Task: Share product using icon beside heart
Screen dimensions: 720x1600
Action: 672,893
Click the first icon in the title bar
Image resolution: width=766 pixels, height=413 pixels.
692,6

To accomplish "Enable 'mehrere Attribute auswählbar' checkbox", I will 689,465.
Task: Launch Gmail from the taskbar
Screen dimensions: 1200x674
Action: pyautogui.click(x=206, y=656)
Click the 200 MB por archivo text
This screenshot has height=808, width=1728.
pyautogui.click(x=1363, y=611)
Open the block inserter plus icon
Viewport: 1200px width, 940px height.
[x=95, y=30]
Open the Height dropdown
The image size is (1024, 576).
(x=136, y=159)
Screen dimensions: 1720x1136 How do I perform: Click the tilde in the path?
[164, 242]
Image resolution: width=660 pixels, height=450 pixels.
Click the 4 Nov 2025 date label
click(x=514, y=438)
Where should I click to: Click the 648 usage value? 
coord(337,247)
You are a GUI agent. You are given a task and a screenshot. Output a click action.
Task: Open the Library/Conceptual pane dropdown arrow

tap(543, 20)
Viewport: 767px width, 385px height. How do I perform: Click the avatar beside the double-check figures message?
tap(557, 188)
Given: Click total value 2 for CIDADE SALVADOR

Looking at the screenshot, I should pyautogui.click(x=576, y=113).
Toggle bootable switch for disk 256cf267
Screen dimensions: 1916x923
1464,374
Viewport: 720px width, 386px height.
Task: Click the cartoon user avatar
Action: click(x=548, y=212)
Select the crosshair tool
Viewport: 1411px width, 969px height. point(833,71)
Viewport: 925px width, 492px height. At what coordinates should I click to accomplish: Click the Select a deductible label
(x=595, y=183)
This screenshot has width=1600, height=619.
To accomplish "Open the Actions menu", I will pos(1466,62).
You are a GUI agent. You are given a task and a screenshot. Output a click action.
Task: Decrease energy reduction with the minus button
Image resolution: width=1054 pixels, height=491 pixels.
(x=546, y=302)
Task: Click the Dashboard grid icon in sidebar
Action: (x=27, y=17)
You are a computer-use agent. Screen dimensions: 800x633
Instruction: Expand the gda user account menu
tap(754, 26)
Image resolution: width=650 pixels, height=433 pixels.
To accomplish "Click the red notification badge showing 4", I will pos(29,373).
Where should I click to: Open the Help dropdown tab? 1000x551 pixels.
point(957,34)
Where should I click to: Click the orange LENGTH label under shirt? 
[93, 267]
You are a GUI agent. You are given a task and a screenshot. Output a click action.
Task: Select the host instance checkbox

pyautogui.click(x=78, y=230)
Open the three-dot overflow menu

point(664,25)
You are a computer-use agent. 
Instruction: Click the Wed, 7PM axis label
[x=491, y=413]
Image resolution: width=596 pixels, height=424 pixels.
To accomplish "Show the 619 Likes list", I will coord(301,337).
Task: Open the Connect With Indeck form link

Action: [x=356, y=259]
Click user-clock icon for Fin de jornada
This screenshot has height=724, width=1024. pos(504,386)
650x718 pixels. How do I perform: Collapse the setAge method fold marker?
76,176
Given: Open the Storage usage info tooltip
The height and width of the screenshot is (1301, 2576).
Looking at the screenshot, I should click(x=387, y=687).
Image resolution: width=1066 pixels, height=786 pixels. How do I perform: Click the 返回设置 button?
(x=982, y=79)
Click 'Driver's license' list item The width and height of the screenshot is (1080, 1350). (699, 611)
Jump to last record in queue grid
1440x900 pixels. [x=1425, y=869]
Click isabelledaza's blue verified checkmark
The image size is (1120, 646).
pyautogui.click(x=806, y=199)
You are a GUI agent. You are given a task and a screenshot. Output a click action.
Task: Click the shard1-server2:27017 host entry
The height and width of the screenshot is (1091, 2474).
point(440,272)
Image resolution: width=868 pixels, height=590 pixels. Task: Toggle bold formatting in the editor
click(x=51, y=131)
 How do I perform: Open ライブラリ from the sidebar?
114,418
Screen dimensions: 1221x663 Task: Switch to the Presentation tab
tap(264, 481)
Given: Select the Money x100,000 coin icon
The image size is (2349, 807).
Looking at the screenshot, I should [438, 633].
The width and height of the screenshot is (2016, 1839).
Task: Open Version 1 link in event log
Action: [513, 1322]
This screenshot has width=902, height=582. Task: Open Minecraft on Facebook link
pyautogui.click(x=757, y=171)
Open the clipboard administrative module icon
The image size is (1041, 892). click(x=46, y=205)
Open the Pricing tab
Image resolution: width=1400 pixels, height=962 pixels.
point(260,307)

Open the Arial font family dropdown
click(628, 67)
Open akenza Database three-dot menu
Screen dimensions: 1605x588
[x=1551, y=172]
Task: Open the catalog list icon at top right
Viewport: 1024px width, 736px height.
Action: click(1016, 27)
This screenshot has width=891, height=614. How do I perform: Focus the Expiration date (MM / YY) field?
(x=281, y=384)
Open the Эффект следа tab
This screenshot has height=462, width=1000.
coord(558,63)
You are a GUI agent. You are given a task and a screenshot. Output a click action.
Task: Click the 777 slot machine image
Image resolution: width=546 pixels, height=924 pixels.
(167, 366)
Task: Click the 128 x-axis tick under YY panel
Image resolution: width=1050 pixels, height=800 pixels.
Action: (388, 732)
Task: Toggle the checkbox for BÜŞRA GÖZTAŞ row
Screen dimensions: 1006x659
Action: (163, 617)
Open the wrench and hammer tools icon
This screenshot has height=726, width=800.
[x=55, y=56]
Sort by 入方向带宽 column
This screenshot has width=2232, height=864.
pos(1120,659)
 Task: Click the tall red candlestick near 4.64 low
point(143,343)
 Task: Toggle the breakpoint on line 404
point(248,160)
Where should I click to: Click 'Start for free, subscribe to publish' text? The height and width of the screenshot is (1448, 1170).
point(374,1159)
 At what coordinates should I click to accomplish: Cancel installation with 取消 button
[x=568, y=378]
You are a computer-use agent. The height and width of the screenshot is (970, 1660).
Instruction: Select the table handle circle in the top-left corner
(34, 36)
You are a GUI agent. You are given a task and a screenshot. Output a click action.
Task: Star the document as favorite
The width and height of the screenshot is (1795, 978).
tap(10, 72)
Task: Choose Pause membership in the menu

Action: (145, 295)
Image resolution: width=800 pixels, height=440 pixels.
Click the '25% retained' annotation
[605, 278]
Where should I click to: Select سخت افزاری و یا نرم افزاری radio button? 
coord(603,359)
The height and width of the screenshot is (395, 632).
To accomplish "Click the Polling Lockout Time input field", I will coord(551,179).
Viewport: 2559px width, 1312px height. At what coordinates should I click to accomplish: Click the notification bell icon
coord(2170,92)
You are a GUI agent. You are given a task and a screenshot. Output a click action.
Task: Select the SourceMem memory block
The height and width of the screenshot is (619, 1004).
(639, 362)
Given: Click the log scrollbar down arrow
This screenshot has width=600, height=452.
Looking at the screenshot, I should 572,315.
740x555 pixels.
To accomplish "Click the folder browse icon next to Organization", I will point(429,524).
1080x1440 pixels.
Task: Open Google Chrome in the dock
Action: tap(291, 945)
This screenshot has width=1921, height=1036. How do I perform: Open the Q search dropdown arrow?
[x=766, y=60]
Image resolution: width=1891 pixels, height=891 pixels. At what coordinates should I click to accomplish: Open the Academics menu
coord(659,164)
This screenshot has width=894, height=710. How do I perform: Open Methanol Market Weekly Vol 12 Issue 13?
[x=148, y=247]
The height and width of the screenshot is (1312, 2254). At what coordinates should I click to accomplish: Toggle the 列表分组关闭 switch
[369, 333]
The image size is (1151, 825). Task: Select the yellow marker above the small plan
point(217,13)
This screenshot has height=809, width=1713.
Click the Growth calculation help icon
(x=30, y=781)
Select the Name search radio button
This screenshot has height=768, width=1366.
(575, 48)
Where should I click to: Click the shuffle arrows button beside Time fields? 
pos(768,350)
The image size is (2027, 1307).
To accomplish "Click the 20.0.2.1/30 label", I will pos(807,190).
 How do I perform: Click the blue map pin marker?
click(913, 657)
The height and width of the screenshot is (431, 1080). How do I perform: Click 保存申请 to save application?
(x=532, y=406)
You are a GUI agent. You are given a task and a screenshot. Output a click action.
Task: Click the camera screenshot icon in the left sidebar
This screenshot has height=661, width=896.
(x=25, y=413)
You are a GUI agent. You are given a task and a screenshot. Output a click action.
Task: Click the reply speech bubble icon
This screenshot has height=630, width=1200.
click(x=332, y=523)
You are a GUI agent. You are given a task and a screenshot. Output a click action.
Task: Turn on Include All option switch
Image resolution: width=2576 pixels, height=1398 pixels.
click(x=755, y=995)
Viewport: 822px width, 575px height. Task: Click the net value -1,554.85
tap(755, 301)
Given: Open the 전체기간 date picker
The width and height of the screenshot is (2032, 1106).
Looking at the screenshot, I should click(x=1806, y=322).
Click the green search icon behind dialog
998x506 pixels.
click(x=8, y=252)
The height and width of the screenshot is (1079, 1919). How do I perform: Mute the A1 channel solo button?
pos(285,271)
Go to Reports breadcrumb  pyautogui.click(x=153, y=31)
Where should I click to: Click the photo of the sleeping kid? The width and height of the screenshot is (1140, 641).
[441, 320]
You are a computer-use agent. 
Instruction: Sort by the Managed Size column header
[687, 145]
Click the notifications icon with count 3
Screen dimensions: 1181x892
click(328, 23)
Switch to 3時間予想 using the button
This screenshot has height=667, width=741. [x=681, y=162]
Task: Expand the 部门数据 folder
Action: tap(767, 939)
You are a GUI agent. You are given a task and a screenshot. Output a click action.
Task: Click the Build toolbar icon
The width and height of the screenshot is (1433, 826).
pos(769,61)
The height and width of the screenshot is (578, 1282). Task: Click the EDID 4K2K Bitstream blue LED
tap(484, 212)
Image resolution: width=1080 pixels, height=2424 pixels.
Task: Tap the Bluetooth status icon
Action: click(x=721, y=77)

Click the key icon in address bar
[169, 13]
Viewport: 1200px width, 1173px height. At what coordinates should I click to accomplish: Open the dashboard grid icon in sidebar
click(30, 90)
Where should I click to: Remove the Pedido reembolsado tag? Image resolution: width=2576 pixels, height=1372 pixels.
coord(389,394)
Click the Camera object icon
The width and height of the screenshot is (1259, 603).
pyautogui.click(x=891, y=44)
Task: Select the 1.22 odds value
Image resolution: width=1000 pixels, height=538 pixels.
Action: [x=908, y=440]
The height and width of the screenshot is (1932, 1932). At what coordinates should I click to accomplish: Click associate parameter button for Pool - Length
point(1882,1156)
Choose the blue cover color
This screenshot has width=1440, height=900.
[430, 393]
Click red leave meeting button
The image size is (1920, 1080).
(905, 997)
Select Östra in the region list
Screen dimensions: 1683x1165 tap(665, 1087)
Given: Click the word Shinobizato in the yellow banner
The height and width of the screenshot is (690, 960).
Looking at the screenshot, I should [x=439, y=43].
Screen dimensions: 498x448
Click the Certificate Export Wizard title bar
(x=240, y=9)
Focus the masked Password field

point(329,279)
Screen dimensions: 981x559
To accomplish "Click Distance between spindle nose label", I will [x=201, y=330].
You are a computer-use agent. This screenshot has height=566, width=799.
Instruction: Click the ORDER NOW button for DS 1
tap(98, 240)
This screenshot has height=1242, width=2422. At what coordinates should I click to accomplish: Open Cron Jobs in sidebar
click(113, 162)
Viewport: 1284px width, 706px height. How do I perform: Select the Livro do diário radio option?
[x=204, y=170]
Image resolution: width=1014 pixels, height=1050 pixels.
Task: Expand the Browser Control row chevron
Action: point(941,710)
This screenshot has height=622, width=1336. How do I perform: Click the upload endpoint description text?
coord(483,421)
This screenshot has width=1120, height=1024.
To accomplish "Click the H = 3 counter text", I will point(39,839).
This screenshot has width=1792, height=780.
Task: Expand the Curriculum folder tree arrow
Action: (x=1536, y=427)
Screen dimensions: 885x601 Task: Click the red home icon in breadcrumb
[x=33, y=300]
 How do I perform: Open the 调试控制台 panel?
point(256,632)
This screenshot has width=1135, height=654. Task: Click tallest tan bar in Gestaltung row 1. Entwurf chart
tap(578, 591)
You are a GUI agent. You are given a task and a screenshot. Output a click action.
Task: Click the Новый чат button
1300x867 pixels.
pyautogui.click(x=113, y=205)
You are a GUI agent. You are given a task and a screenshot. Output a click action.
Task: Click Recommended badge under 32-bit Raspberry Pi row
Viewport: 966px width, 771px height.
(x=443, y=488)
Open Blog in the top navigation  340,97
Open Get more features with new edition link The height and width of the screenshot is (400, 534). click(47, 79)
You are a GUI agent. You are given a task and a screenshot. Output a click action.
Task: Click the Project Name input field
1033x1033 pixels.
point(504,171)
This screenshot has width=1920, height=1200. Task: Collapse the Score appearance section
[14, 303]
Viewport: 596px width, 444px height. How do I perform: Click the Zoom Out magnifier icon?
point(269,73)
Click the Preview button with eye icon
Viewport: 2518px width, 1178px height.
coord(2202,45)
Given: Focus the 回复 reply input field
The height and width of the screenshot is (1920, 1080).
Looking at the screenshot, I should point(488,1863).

### EXERCISE DETAILS:
Copy out the rows above word for word, starting at the line containing "Where should I click to: Remove" and ending at the line containing "pyautogui.click(x=891, y=44)", both of those lines included.

### RESPONSE:
Where should I click to: Remove the Pedido reembolsado tag? Image resolution: width=2576 pixels, height=1372 pixels.
coord(389,394)
Click the Camera object icon
The width and height of the screenshot is (1259, 603).
pyautogui.click(x=891, y=44)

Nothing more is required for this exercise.